Scottish Borders CouncilScottish Borders Council has estimated that 130 posts may be reduced as part of making efficiencies in the coming financial year, though it has ensured that this will not result in the loss of any staff.

As the local authority prepares to outline its budget proposals for 2016/17, council leader David Parker confirmed that they would see 130 posts “come out of the organisation”, which currently employs about 4,500 staff.

Mr Parker was previously quoted as saying that the local authority hoped to keep any compulsory redundancies to a minimum.

“We expect to be able to achieve most of that, or all of that, by voluntary means,” he told the BBC.

“In a large scale organisation there will always be a small number of compulsory redundancies - you will never be able to completely avoid that.

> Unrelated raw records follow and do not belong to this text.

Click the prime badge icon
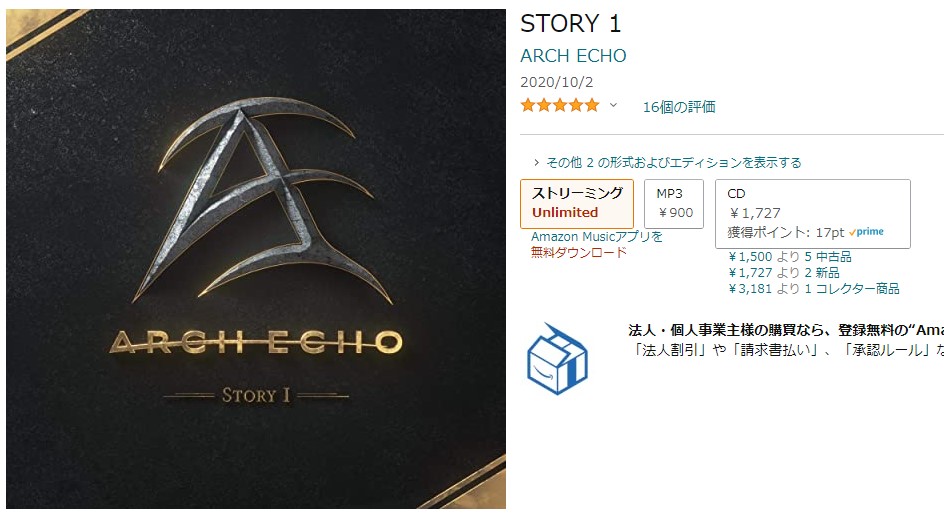Screen dimensions: 944x516 click(x=866, y=232)
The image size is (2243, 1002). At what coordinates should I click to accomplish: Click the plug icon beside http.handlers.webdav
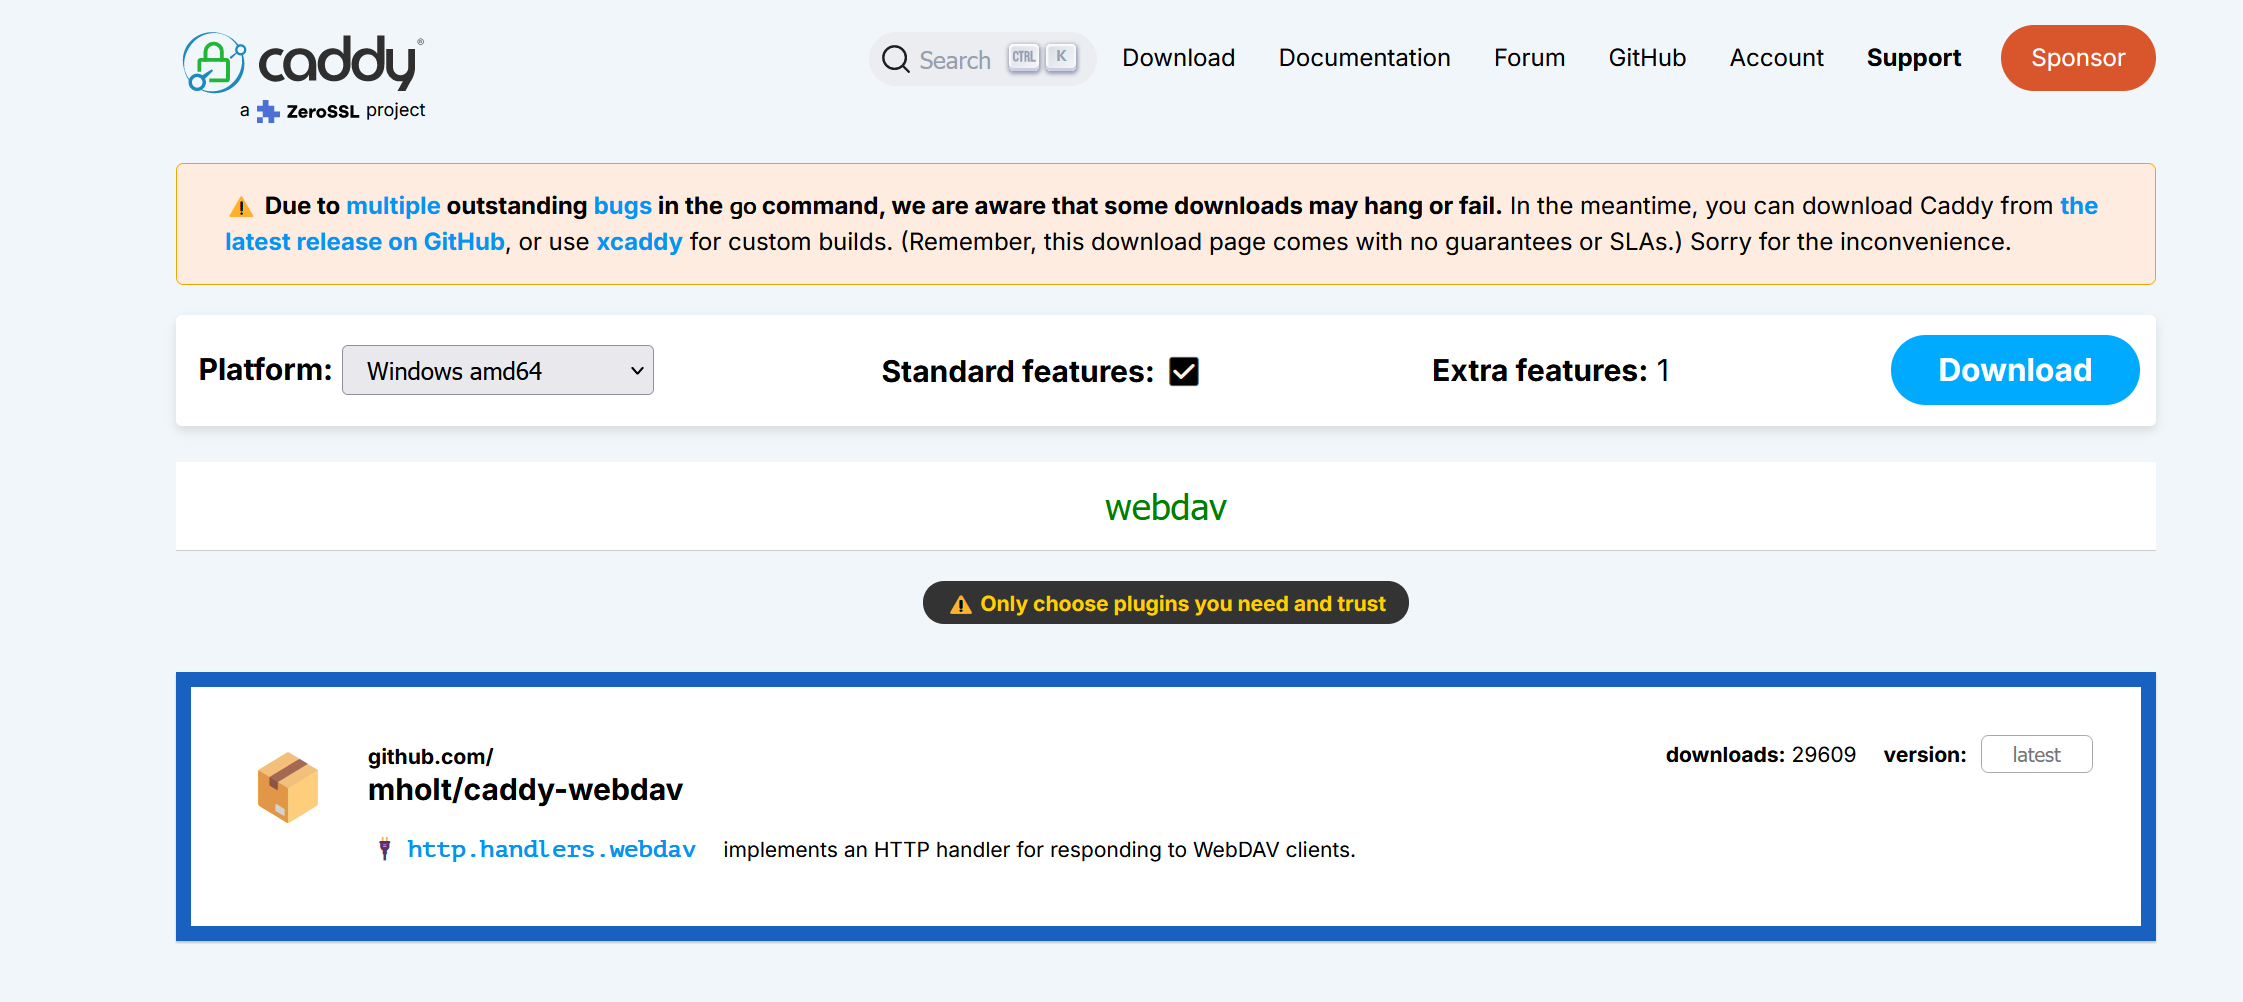[x=384, y=849]
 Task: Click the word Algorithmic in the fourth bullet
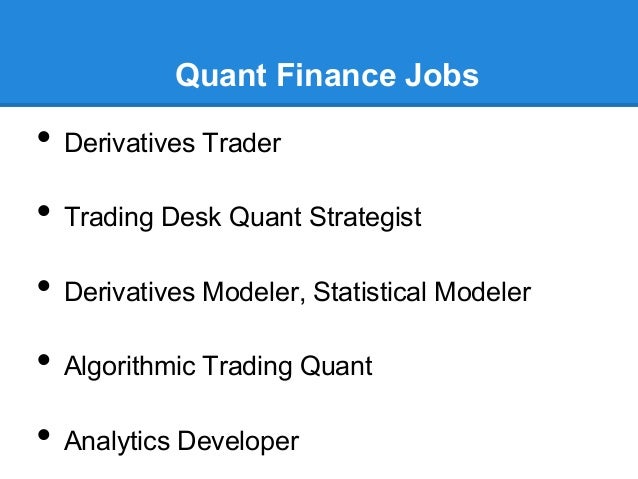coord(129,366)
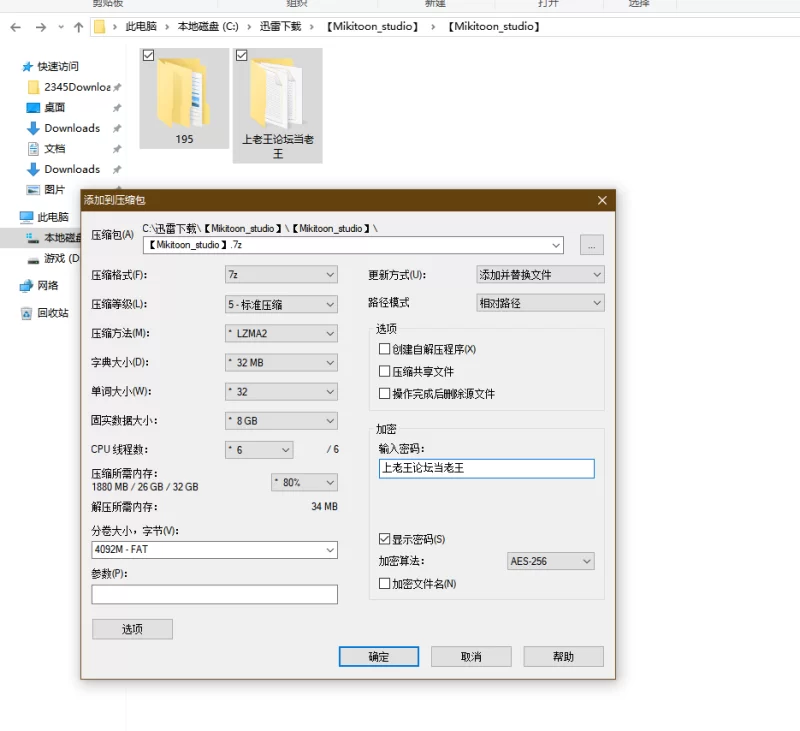
Task: Click the up-directory arrow in Explorer
Action: 78,27
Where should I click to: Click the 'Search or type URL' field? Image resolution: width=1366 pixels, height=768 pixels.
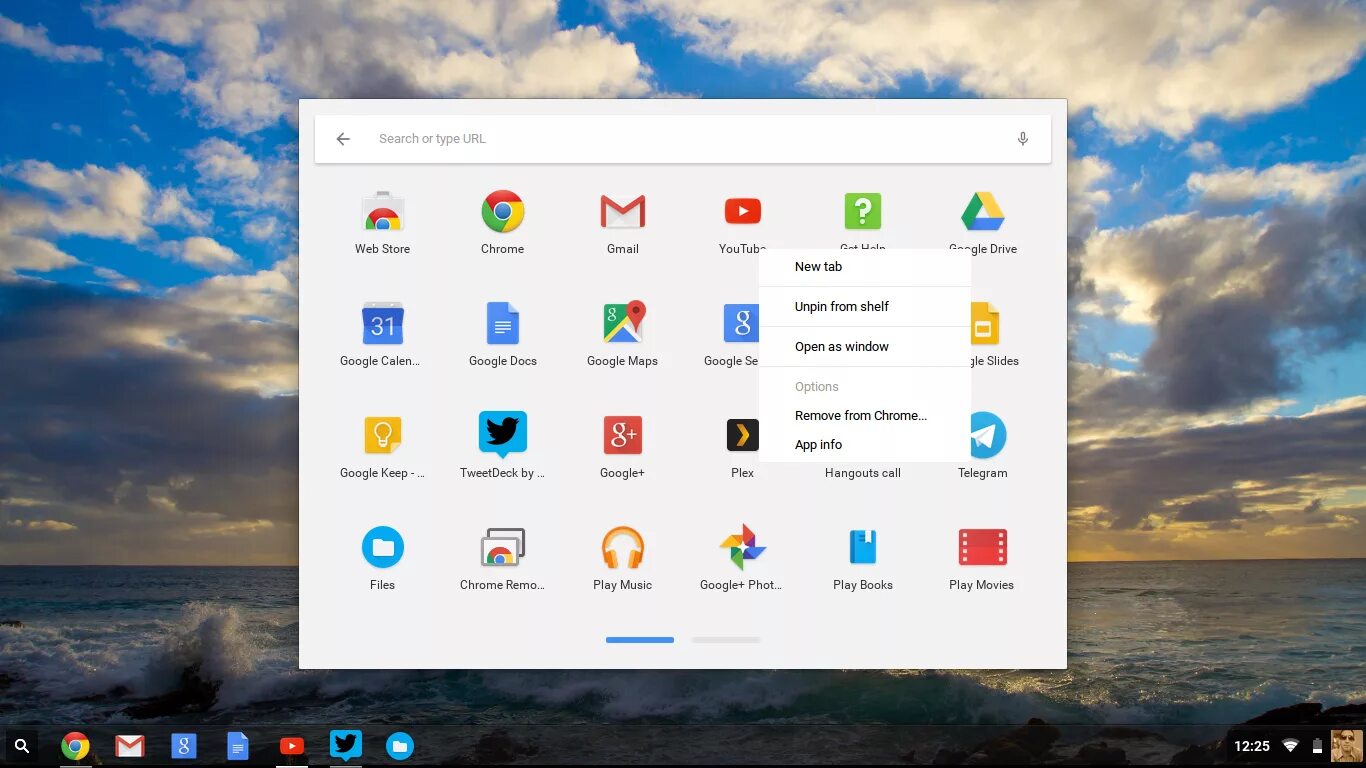click(600, 138)
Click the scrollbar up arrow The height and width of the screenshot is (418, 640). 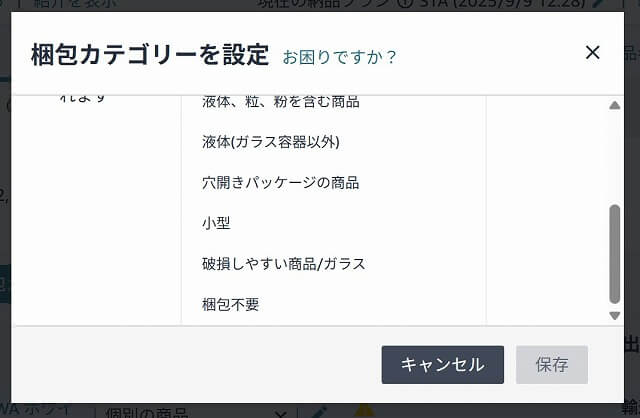[x=614, y=106]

“But we don’t use compulsory redundancy as a tool to reduce the workforce as it is expensive and it is not something that really is worthwhile and we won’t be using that this year.”

However the council has since sought to clarify its position regarding the manner in which the number of posts will be reduced.

“We want to make it absolutely clear that this is not 130 people losing their jobs,” it said.

“The calculation is based on an average salary and the actual number of posts is likely to be far lower than 130. The fact that we currently have 300 vacancies highlights that there is obvious potential for us to be flexible in how we achieve these reductions, ensuring the impact on existing staff is minimal.

“Every vacancy is assessed before it is advertised to determine whether there is a definite requirement for it, or whether restructuring or more efficient ways of working would allow posts to be reduced.”

Councillor Parker added: “Out of a total workforce of almost 5,000, an estimated 130 less job opportunities through the use of existing vacancies, natural turnover and ER/VS is actually a positive story given the current economic climate and the very challenging times that local authorities are facing.

“It is unfortunate that our extremely well managed reduction in posts, so as to avoid wherever possible actually impacting existing staff, has not been reported in this way and has led to criticism of the Council and concern in the local community.”